* _What to do_
Please give back each line of the listing, unchanged in every word.

* _Provided entries_
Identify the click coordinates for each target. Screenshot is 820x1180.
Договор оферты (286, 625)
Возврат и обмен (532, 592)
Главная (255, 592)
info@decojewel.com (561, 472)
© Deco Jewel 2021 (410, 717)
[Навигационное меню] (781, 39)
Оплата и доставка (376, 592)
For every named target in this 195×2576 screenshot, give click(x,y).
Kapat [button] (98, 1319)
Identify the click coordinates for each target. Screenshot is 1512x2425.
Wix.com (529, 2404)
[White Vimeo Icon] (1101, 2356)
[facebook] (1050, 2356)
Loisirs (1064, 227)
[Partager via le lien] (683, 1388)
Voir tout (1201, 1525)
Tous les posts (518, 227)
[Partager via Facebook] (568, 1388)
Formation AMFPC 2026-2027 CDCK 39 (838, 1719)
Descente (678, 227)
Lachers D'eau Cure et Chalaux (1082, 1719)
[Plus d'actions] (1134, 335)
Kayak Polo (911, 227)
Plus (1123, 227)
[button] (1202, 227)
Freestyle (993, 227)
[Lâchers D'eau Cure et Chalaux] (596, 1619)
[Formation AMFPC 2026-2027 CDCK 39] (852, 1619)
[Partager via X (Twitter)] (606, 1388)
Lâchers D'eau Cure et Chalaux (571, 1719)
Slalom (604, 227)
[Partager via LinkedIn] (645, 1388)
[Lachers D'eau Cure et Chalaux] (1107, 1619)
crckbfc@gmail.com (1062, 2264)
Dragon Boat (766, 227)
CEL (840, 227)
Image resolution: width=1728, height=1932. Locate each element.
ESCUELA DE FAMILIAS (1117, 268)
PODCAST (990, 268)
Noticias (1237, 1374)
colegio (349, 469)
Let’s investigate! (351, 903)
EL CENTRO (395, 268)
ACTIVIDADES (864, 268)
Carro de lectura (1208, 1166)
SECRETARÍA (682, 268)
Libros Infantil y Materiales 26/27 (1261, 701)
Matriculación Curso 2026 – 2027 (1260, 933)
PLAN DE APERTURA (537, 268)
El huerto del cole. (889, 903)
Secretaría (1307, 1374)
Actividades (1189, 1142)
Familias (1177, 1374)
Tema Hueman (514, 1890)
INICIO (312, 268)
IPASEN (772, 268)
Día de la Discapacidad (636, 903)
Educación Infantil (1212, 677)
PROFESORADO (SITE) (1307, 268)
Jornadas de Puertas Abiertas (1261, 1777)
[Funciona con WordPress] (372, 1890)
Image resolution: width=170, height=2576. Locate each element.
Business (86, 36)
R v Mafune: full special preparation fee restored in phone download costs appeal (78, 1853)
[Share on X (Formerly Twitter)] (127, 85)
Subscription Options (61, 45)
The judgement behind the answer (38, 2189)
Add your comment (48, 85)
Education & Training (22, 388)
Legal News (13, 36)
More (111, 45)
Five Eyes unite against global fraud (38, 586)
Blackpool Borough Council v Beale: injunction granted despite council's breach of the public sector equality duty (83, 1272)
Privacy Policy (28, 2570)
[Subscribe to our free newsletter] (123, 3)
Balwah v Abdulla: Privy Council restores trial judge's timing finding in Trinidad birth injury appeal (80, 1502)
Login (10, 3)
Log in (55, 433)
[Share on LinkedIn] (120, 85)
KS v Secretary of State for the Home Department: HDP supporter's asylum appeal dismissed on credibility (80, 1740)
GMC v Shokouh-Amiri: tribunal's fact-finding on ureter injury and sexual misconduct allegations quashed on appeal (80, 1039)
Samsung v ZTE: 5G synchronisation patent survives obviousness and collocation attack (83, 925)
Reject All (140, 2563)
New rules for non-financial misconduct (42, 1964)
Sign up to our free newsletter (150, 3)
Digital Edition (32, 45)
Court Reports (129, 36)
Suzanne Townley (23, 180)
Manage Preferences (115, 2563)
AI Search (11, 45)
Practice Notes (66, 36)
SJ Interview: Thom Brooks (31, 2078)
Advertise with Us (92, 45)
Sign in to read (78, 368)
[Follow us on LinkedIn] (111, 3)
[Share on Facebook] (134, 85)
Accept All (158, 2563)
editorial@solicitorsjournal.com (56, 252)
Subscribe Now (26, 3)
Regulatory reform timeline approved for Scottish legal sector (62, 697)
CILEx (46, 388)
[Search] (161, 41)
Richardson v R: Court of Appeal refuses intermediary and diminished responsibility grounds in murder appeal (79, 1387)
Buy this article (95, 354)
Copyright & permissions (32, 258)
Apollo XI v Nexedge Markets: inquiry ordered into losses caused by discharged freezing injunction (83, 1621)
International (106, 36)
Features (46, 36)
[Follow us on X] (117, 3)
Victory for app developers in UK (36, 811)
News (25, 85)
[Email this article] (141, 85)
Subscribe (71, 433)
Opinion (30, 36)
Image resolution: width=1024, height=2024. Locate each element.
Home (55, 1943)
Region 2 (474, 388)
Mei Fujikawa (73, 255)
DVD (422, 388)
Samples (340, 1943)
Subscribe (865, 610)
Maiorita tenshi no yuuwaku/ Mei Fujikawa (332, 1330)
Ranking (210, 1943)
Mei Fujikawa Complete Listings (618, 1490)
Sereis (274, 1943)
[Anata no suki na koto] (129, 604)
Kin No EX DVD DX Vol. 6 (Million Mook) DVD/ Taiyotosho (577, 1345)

* _Written answer_
Identify the click coordinates for each target. Screenshot is 820x1180.
Договор оферты (286, 625)
Возврат и обмен (532, 592)
Главная (255, 592)
info@decojewel.com (561, 472)
© Deco Jewel 2021 (410, 717)
[Навигационное меню] (781, 39)
Оплата и доставка (376, 592)
For every named target in this 195×2576 screenshot, give click(x,y).
Kapat [button] (98, 1319)
Identify the click coordinates for each target. Screenshot is 1512x2425.
Wix.com (529, 2404)
[White Vimeo Icon] (1101, 2356)
[facebook] (1050, 2356)
Loisirs (1064, 227)
[Partager via le lien] (683, 1388)
Voir tout (1201, 1525)
Tous les posts (518, 227)
[Partager via Facebook] (568, 1388)
Formation AMFPC 2026-2027 CDCK 39 (838, 1719)
Descente (678, 227)
Lachers D'eau Cure et Chalaux (1082, 1719)
[Plus d'actions] (1134, 335)
Kayak Polo (911, 227)
Plus (1123, 227)
[button] (1202, 227)
Freestyle (993, 227)
[Lâchers D'eau Cure et Chalaux] (596, 1619)
[Formation AMFPC 2026-2027 CDCK 39] (852, 1619)
[Partager via X (Twitter)] (606, 1388)
Lâchers D'eau Cure et Chalaux (571, 1719)
Slalom (604, 227)
[Partager via LinkedIn] (645, 1388)
[Lachers D'eau Cure et Chalaux] (1107, 1619)
crckbfc@gmail.com (1062, 2264)
Dragon Boat (766, 227)
CEL (840, 227)
Image resolution: width=1728, height=1932. Locate each element.
ESCUELA DE FAMILIAS (1117, 268)
PODCAST (990, 268)
Noticias (1237, 1374)
colegio (349, 469)
Let’s investigate! (351, 903)
EL CENTRO (395, 268)
ACTIVIDADES (864, 268)
Carro de lectura (1208, 1166)
SECRETARÍA (682, 268)
Libros Infantil y Materiales 26/27 (1261, 701)
Matriculación Curso 2026 – 2027 (1260, 933)
PLAN DE APERTURA (537, 268)
El huerto del cole. (889, 903)
Secretaría (1307, 1374)
Actividades (1189, 1142)
Familias (1177, 1374)
Tema Hueman (514, 1890)
INICIO (312, 268)
IPASEN (772, 268)
Día de la Discapacidad (636, 903)
Educación Infantil (1212, 677)
PROFESORADO (SITE) (1307, 268)
Jornadas de Puertas Abiertas (1261, 1777)
[Funciona con WordPress] (372, 1890)
Image resolution: width=170, height=2576. Locate each element.
Business (86, 36)
R v Mafune: full special preparation fee restored in phone download costs appeal (78, 1853)
[Share on X (Formerly Twitter)] (127, 85)
Subscription Options (61, 45)
The judgement behind the answer (38, 2189)
Add your comment (48, 85)
Education & Training (22, 388)
Legal News (13, 36)
More (111, 45)
Five Eyes unite against global fraud (38, 586)
Blackpool Borough Council v Beale: injunction granted despite council's breach of the public sector equality duty (83, 1272)
Privacy Policy (28, 2570)
[Subscribe to our free newsletter] (123, 3)
Balwah v Abdulla: Privy Council restores trial judge's timing finding in Trinidad birth injury appeal (80, 1502)
Login (10, 3)
Log in (55, 433)
[Share on LinkedIn] (120, 85)
KS v Secretary of State for the Home Department: HDP supporter's asylum appeal dismissed on credibility (80, 1740)
GMC v Shokouh-Amiri: tribunal's fact-finding on ureter injury and sexual misconduct allegations quashed on appeal (80, 1039)
Samsung v ZTE: 5G synchronisation patent survives obviousness and collocation attack (83, 925)
Reject All (140, 2563)
New rules for non-financial misconduct (42, 1964)
Sign up to our free newsletter (150, 3)
Digital Edition (32, 45)
Court Reports (129, 36)
Suzanne Townley (23, 180)
Manage Preferences (115, 2563)
AI Search (11, 45)
Practice Notes (66, 36)
SJ Interview: Thom Brooks (31, 2078)
Advertise with Us (92, 45)
Sign in to read (78, 368)
[Follow us on LinkedIn] (111, 3)
[Share on Facebook] (134, 85)
Accept All (158, 2563)
editorial@solicitorsjournal.com (56, 252)
Subscribe Now (26, 3)
Regulatory reform timeline approved for Scottish legal sector (62, 697)
CILEx (46, 388)
[Search] (161, 41)
Richardson v R: Court of Appeal refuses intermediary and diminished responsibility grounds in murder appeal (79, 1387)
Buy this article (95, 354)
Copyright & permissions (32, 258)
Apollo XI v Nexedge Markets: inquiry ordered into losses caused by discharged freezing injunction (83, 1621)
International (106, 36)
Features (46, 36)
[Follow us on X] (117, 3)
Victory for app developers in UK (36, 811)
News (25, 85)
[Email this article] (141, 85)
Subscribe (71, 433)
Opinion (30, 36)
Image resolution: width=1024, height=2024. Locate each element.
Home (55, 1943)
Region 2 (474, 388)
Mei Fujikawa (73, 255)
DVD (422, 388)
Samples (340, 1943)
Subscribe (865, 610)
Maiorita tenshi no yuuwaku/ Mei Fujikawa (332, 1330)
Ranking (210, 1943)
Mei Fujikawa Complete Listings (618, 1490)
Sereis (274, 1943)
[Anata no suki na koto] (129, 604)
Kin No EX DVD DX Vol. 6 (Million Mook) DVD/ Taiyotosho (577, 1345)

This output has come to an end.